- [Reading text]
╔══
What do the ancient Mayans and today’s financial pundits have in common?

They both predict doomsday at the end of 2012.

Perhaps you’ve heard about “taxmageddon” and the “fiscal cliff” the U.S. economy is headed toward? It’s when the expiration of Bush-era tax cuts converge with across the board spending cuts effective January 1st, 2013.

As you may recall, during “The Great Debt Ceiling Debate” last summer, Congress and the Obama Administration couldn’t agree on how to reduce the deficit (much less balance the budget). But they needed to raise the debt ceiling or (gasp!) Uncle Sam’s checks might bounce.

So, they raised the debt ceiling anway (shocker) and agreed to form a committee (great…we were just running low on committees) to come up with a deficit reduction plan.  Funny, we thought it was Congress’s job (not some 12 person council) to come up with a budget, but maybe their budget building muscles have atrophied.

Anyway, the deal was that if the commitee / Congress / Obama Administration didn’t get a it done by December 31, 2012 then the Bush
era tax cuts would expire. This is a defacto tax increase heaped upon the Affordable Healthcare program (“Obamacare”), which was deemed a tax by the Supreme Court.   In short, more taxes and more money going to the government.
╚══
- [What you will do]
a) Quote the entries from the line with "Screen dimensions: 923x611" to the line with "This screenshot has width=652, height=437.", including both of those lines.
b) Continue the piece on the 2012 fiscal cliff from where it stops.

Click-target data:
╔══
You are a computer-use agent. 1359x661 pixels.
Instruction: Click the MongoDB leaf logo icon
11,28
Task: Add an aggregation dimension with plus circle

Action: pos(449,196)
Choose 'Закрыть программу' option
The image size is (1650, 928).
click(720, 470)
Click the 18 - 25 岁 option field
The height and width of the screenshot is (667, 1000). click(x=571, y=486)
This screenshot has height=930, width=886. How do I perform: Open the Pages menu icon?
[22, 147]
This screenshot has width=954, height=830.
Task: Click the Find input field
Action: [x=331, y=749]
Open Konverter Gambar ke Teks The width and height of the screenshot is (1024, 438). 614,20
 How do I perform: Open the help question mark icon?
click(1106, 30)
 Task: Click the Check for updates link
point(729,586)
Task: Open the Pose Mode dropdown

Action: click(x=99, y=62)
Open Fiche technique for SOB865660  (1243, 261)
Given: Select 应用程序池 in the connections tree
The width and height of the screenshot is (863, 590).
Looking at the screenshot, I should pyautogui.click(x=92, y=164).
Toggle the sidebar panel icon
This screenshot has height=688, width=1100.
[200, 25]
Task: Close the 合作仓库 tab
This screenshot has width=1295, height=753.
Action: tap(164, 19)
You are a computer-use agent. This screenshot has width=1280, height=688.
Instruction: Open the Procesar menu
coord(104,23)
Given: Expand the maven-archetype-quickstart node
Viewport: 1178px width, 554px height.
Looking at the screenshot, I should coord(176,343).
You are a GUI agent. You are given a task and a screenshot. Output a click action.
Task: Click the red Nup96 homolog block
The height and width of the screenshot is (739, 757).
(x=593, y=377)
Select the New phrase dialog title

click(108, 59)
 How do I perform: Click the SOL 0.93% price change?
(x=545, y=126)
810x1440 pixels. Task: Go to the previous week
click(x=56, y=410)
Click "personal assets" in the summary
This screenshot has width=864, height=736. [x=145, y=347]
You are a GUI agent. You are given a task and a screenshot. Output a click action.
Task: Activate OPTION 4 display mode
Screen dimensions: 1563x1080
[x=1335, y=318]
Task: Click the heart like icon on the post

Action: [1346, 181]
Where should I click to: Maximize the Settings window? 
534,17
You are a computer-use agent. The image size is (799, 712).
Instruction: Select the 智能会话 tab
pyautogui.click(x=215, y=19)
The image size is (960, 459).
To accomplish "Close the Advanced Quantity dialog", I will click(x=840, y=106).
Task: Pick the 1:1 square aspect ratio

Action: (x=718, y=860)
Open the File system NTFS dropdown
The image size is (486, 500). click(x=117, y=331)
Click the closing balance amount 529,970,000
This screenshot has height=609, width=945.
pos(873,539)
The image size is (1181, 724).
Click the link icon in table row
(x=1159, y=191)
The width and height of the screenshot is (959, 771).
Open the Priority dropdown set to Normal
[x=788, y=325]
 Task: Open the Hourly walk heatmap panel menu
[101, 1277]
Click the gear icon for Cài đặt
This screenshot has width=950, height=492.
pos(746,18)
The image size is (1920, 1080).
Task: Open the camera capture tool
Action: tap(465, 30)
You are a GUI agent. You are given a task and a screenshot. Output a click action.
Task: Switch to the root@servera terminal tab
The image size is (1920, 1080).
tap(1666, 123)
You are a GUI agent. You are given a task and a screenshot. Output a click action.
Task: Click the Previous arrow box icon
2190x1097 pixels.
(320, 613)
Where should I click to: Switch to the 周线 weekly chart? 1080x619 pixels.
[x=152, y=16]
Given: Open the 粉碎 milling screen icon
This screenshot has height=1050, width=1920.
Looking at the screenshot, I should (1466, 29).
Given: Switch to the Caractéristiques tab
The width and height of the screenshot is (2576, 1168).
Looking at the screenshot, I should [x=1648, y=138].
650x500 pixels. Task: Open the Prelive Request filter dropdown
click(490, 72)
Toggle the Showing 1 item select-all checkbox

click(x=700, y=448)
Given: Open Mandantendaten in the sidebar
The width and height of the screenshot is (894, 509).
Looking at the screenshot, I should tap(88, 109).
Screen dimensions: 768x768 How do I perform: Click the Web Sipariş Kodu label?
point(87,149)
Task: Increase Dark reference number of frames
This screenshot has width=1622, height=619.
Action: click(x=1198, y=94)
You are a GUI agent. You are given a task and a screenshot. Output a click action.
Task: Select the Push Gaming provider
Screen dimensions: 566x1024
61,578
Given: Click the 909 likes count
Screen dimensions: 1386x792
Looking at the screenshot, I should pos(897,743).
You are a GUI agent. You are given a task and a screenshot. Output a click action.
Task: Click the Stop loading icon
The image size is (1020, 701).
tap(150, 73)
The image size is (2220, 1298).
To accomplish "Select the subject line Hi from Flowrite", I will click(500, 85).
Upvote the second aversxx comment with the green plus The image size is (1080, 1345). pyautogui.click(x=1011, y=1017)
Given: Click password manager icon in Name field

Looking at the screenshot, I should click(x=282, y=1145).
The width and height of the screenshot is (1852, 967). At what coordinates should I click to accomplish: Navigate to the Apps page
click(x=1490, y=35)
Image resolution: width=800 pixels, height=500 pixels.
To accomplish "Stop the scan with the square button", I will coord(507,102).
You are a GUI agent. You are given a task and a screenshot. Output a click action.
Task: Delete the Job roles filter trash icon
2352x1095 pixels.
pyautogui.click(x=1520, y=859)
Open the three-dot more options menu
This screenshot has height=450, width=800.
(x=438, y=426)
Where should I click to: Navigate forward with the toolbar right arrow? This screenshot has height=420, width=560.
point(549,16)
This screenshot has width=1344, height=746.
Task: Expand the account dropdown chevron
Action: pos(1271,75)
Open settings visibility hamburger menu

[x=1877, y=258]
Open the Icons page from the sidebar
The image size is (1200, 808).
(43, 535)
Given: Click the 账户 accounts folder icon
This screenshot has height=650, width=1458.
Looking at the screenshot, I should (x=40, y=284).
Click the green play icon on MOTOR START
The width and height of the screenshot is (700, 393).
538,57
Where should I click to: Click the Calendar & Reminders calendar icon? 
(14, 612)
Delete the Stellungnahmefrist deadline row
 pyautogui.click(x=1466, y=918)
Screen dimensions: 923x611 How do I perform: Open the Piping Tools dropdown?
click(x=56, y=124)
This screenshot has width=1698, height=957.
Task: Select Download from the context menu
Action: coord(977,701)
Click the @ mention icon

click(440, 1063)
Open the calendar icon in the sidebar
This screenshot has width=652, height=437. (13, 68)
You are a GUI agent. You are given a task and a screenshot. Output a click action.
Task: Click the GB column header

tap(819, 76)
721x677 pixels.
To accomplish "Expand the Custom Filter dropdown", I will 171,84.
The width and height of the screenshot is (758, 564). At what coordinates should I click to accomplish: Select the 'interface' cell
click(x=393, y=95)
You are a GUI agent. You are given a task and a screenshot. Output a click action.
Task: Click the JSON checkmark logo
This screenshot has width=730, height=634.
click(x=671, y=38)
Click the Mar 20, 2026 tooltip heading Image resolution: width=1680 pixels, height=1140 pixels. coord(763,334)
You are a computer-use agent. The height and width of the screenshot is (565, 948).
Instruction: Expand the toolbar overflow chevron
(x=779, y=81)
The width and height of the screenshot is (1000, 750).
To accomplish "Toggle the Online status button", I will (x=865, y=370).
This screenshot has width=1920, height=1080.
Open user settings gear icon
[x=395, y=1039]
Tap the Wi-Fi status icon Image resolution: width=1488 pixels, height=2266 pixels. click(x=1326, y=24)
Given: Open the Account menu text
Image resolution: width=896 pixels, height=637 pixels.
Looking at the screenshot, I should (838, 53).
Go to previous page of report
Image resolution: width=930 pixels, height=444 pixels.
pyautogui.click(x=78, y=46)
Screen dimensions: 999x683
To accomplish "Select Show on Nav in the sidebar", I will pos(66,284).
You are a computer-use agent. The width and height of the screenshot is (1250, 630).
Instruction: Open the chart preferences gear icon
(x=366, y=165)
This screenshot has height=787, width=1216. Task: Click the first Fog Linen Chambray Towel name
╚══
- [Task-by-task outputs]
a)
Screen dimensions: 923x611 How do I perform: Open the Piping Tools dropdown?
click(x=56, y=124)
This screenshot has width=1698, height=957.
Task: Select Download from the context menu
Action: coord(977,701)
Click the @ mention icon

click(440, 1063)
Open the calendar icon in the sidebar
This screenshot has width=652, height=437. (13, 68)

b)
So that’s the revenue side.

On the spending side, there’s an across the board cut which indiscriminately reduces discretionary government spending. While we’re tempted to comment on this, it isn’t the topic of this episode, so we’ll bite out tongues (ouch!).

So what in the world does all this mean? And most specifically, what does it mean to real estate investors?

To find out, we take our mobile microphones to Scottsdale, Arizona.  Sharing perspectives on the impending end of the financial world:

  • Your main Mayan, host Robert Helms
  • Your sheer drop off in talent, co-host Russell Gray
  • Special guest, CPA and Rich Dad Advisor, Tom Wheelwright

The topic for this episode came up while we were attending a Rich Dad Advisor retreat.  Now, we’re not Rich Dad Advisors…more like
groupies…but our friend Robert Kiyosaki is kind enough to let us hang out with his team from time to time, so we found ourselves in
Scottsdale in August.  But don’t worry, we packed our parkas.

Our most burning …get it? Scottsdale in August…burning…?  Okay, that’s dumb.  So, our hottest question for Tom is: with only 4 months to go until the end of the world, what final preparations should real estate investors be making?

Tom cools us down by assuring us these tax increases largely apply only to those who actually have a tax liability. Then he
reminds us that real estate investors who are properly set up should have next to no liability.

Huh?

That is, Tom says that the tax rates mostly apply to TAXABLE income, not ALL income.  So if you use all of the great deductions available to real estate investors you can actually conform to the IRS code and still largely avoid any personal exposure to the tax increases.  Cool.

He goes on to say that most real estate investors shouldn’t be paying any income tax at all.  (But don’t worry, we make up for it with lots of property taxes!).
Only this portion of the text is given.